Selon Roland Barthes, «dans la photographie, je ne puis jamais nier que la chose a été là» (La Chambre claire). Voire. Un photographe animalier a tenu à démentir la thèse de la nature référentielle de l’enregistrement visuel. Primée dans la catégorie «Animaux dans leur environnement» du concours Wildlife Photographer of the Year, organisé par le musée d’Histoire naturelle de Londres, la photo «The night raider» avait été présentée comme un rare instantané d’une scène nocturne: l’attaque par un fourmilier géant d’une termitière piquetée de larves phosphorescentes, dans le parc national des Emas au Brésil.
Mais une source anonyme a livré le secret de cette image extraordinaire: le fourmilier était un spécimen empaillé, placé à l’une des entrées du parc. Après enquête, le jury a donc décidé d’exclure la photo du concours et de disqualifier son auteur. L’intention de fraude était fortement suggérée par l’absence de l’animal sur les fichiers encadrant la vue primée, qui ont été fournis au jury. Il est en effet peu probable qu’une vision aussi exceptionnelle n’ait pas suscité plusieurs tentatives d’enregistrement (et l’unicité de la prise de vue de la scène préparée, tout aussi surprenante, indique que le photographe a tenu compte des conditions du concours et des éventualités de vérification a posteriori).
Nul besoin pour ce trucage d’une altération du support ou d’une «technologie de l’artefact», chère à Olivier Ertzscheid. Plus prosaïquement, le dispositif photographique, qui n’est pas en mesure de juger de l’authenticité de ce qui est placé devant l’objectif, a capturé fidèlement une mise en scène trompeuse – de la même façon qu’une caméra de cinéma enregistre une action fictionnelle.

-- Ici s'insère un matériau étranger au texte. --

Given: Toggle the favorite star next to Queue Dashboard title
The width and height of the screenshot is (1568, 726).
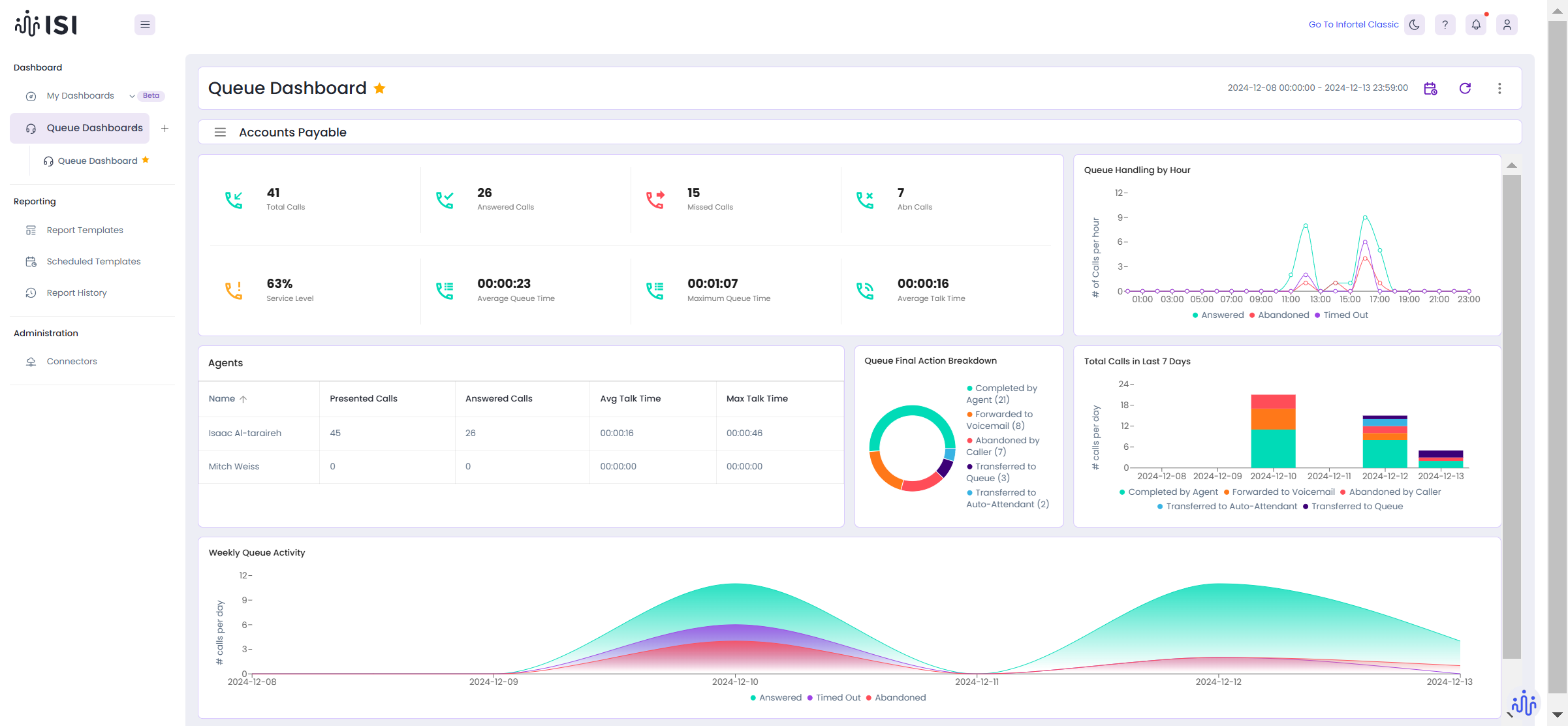Looking at the screenshot, I should [x=379, y=88].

Quelque chose avait bien été là, mais pas la «chose» que le photographe prétendait avoir vu.
La proposition de Barthes fait écho au présupposé que toute photographie relève du format documentaire, ce qui fait de sa définition une tautologie – car ce n’est que dans le cadre de l’authenticité garantie du rapport au référent que l’on peut affirmer que la photo représente bien ce qu’elle prétend représenter. Le cinéma de fiction ou la photographie publicitaire montrent au contraire que la technique de restitution n’empêche nullement de manipuler les apparences.

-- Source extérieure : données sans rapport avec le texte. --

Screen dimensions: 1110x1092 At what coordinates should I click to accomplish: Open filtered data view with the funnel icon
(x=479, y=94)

Le statut de la «chose» vue ne dépend pas de la fidélité de l’enregistrement, mais du contrat conventionnel qui décrit la nature de l’image: reconstitution fictionnelle ou archive documentaire. Prétendre avoir photographié un fourmilier vivant alors que celui-ci était empaillé est une tromperie sur la nature de ce qui est montré, lorsque l’image est présentée comme une prise de vue sur le vif. En d’autres termes, on ne peut pas postuler, comme le fait Barthes, l’identité de la «chose» vue à travers l’objectif avec ce que décrit sa légende. Comme dans tout processus symbolique, il est au contraire nécessaire de distinguer l’image du référent. Car ce qui fonde le contrat documentaire est précisément l’identification du rapport entre la chose et ce qui la montre.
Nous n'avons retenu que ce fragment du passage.